Wilbert Torre

SERENDIPIA

El lío de las pensiones de los expresidentes

Hay promesas que son irrenunciables. Al presidente electo, Andrés Manuel López Obrador, le saldría como un tiro por la culata dejar morir la idea de cancelar en definitiva las pensiones de los ex presidentes.

Pero las prisas y las ansias por precipitar lo que López Obrador ha llamado un cambio profundo de régimen, ha provocado pifias que pueden frustrar el espíritu detrás de cada cambio legislativo que enmarcará la llamada Cuarta Transformación.

Un ejemplo es la cancelación de las pensiones de los ex presidentes. Si se lee la Ley de Remuneraciones de los Servidores Públicos, saltan preguntas importantes. La principal: ¿Por qué la mayoría de Morena no llevó esa prohibición a la Constitución para volverla definitiva? En la Cámara de Diputados, en septiembre pasado la nueva legislatura aprobó la minuta del proyecto enlatado en el Senado durante siete años.

El Presidente electo y Morena han celebrado la eliminación de las pensiones de los ex presidentes en medio de un revuelo mediático que ha nublado otra parte oscura de la ley, por llamarla de alguna manera, que al aprobarse con términos y vacíos correspondientes al año en el que fue aprobada –2011–, la colocan bajo riesgo de ser impugnada y que le lluevan amparos para detenerla.

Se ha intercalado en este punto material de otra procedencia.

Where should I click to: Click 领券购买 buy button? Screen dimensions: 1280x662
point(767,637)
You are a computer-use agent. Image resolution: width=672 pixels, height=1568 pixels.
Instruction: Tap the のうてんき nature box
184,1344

¿Pero realmente esta ley prohíbe las pensiones?

No de una manera absoluta. La ley ha sido bien recibida por la ciudadanía porque ataca privilegios de los políticos y se ha dado como válida la versión de que elimina las pensiones. Pero la realidad es que hay un resquicio en el artículo 10 que puede permitir que los ex presidentes las sigan recibiendo junto con otros privilegios.

Movimiento Ciudadano es la bancada que más batallas ha dado para cancelar las pensiones. La senadora Verónica Delgadillo visitó dos ocasiones Los Pinos, envió cartas a los ex presidentes y provocó una airada respuesta de Vicente Fox; hace ocho semanas MC volvió a presentar la iniciativa y ahora presiona para que se corrijan las pifias y lagunas en el Senado. La ley tiene un capítulo “sobre percepciones por retiro y otras prestaciones” que prohibe otorgar percepciones por retiro, pero no las pensiones. En el capítulo IV, artículo 10, dice que “no se concederán ni cubrirán sin que se encuentren asignadas por la ley en el decreto legislativo”. ¿Y si aparecen en el decreto del Presupuesto de 2019? El artículo 11 cita que “los servidores públicos de elección popular no tienen derecho a liquidación o compensación alguna al término de su mandato”. Podría interpretarse como una prohibición, pero sólo se refiere a bonos y liquidaciones y no a las pensiones.

La ley tampoco cancela el personal a cargo de los ex presidentes. Si este rubro, el más costoso, se mantiene, puede costarle a los mexicanos hasta 4 millones 800 mil pesos al mes por ex presidente.Morena tiene dos opciones: enmendarse la plana o simular que es lo que no es.